Screenshot grounding data:
'''
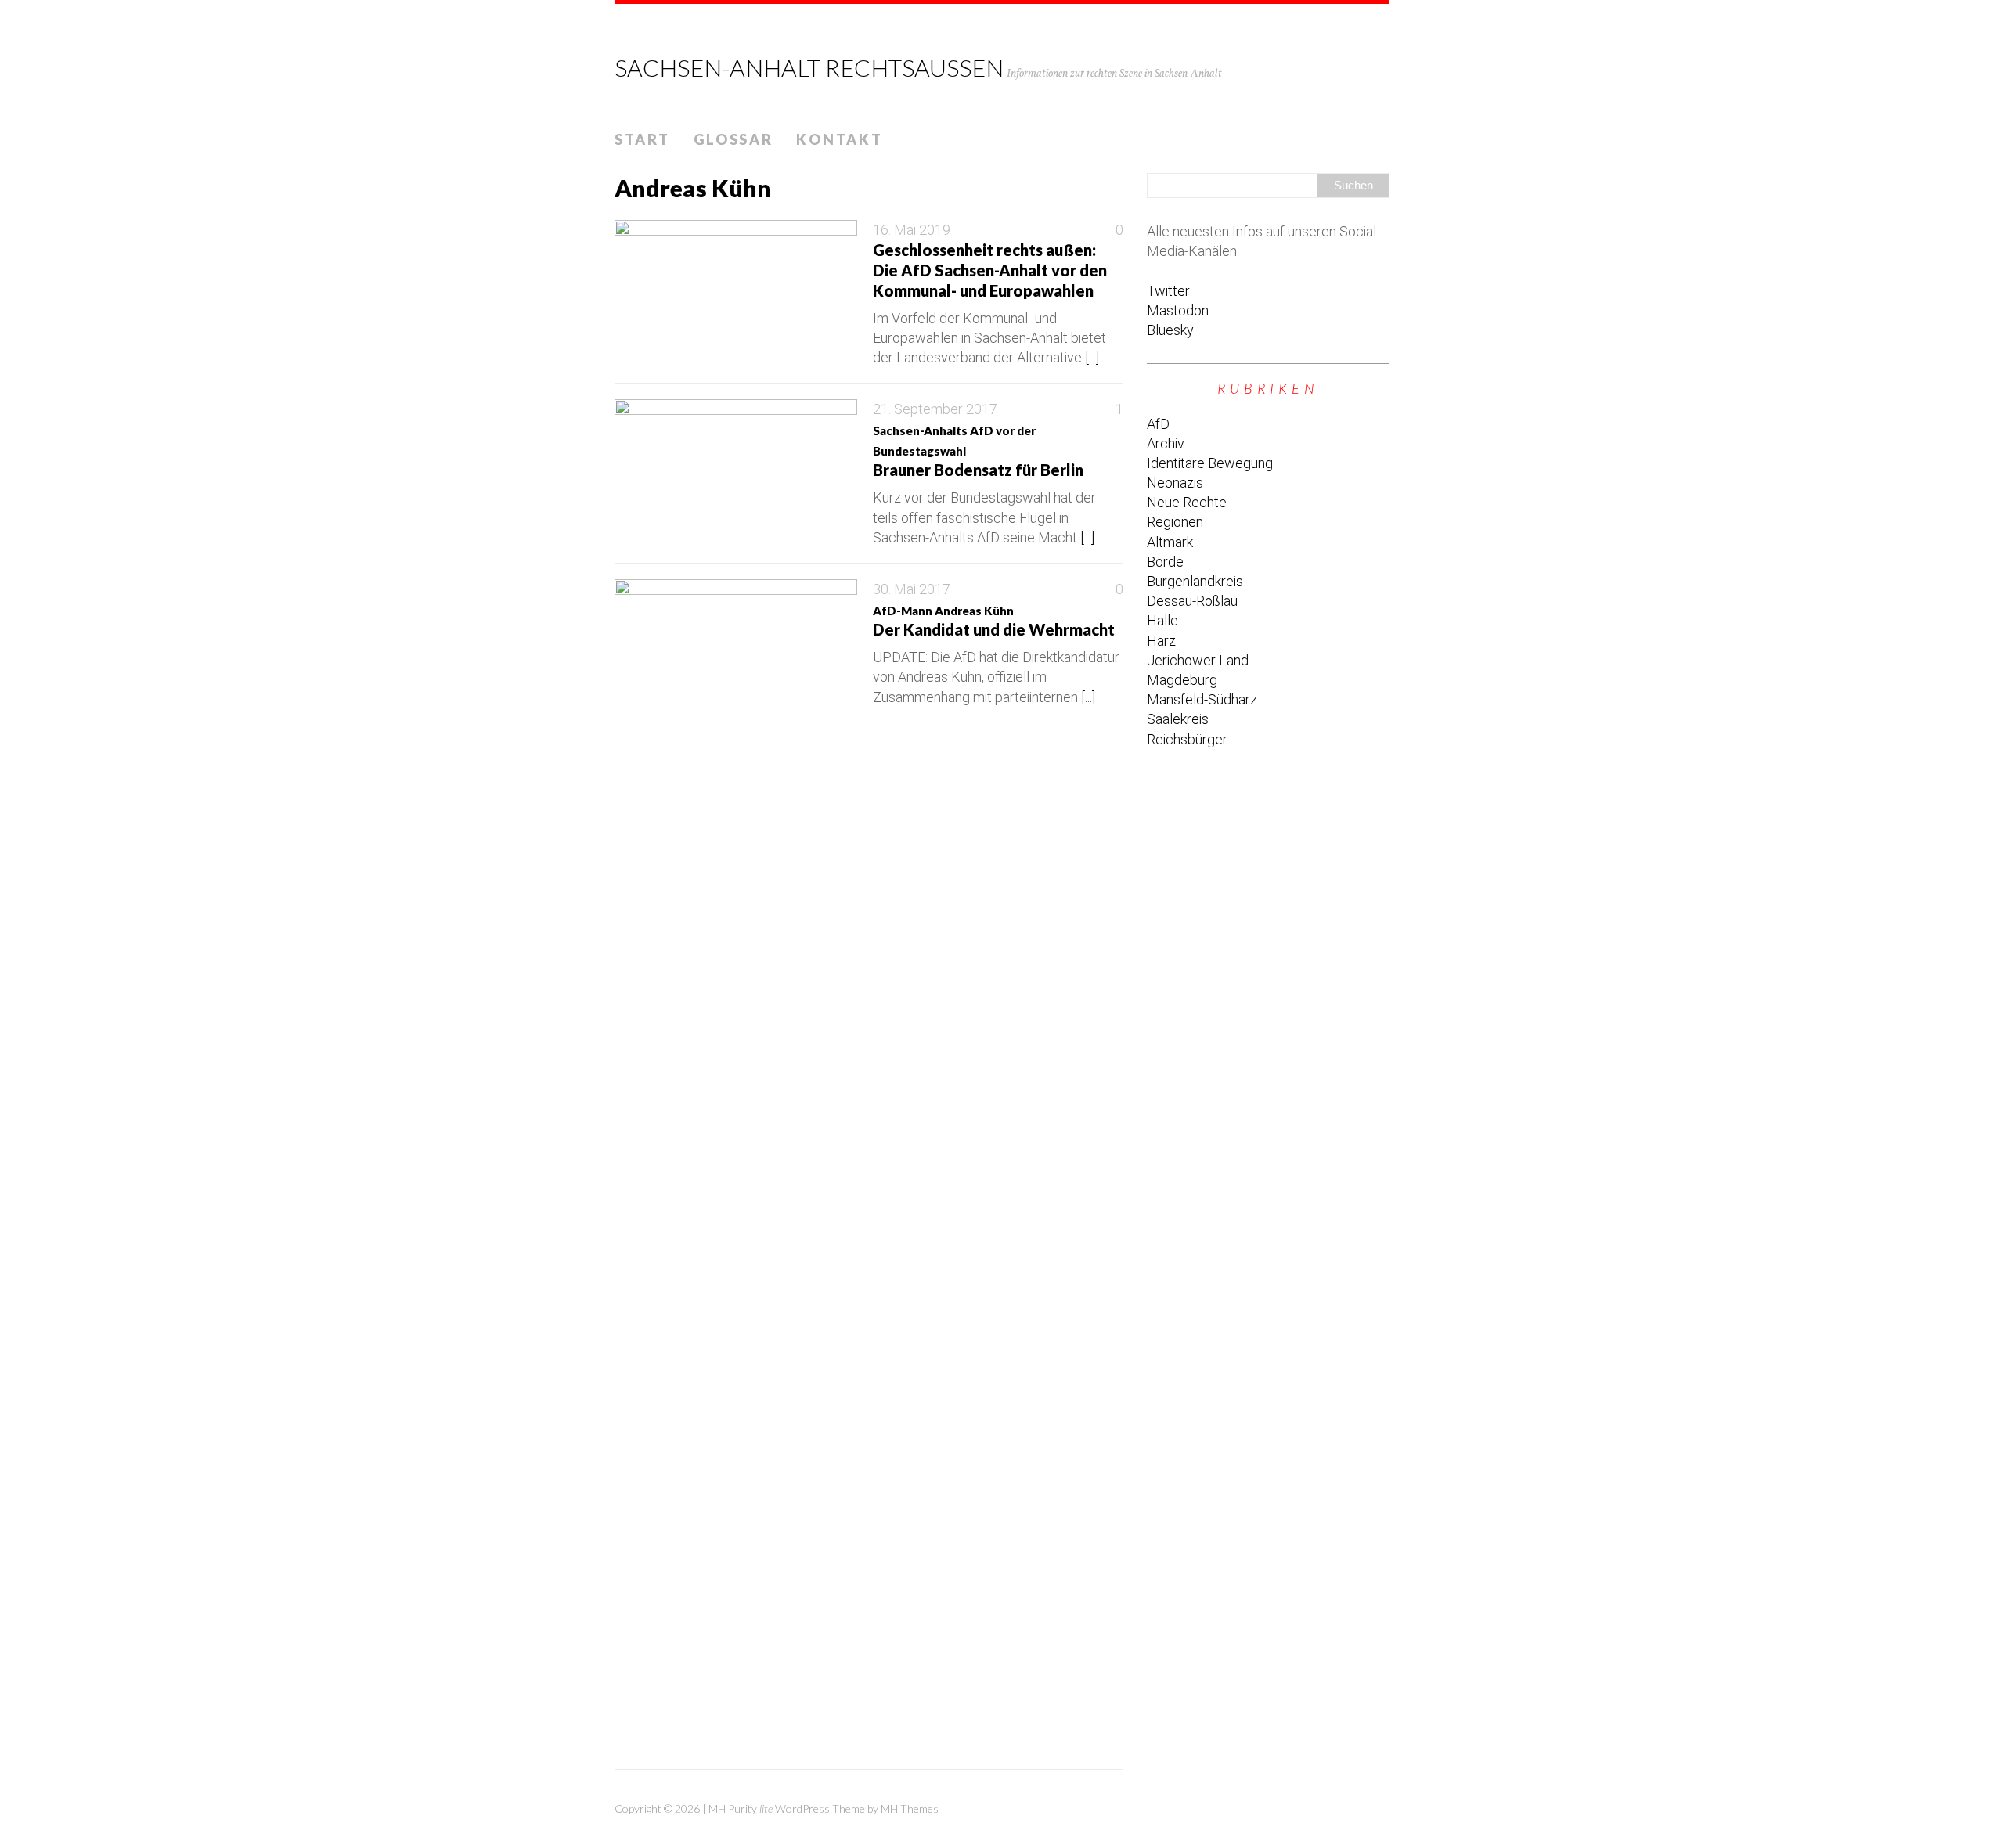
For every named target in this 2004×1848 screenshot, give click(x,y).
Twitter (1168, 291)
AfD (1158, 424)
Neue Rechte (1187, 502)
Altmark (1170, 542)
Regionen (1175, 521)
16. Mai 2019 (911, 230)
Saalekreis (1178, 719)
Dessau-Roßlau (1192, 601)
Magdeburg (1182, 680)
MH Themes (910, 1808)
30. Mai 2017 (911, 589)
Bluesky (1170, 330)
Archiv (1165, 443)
'''
TASK OBJECTIVE: Copy out the records above in full, exactly as written, but not the pictures.

RESULT OF THE EXERCISE:
For every named target in this 2004×1848 screenshot, give click(x,y).
Twitter (1168, 291)
AfD (1158, 424)
Neue Rechte (1187, 502)
Altmark (1170, 542)
Regionen (1175, 521)
16. Mai 2019 (911, 230)
Saalekreis (1178, 719)
Dessau-Roßlau (1192, 601)
Magdeburg (1182, 680)
MH Themes (910, 1808)
30. Mai 2017 (911, 589)
Bluesky (1170, 330)
Archiv (1165, 443)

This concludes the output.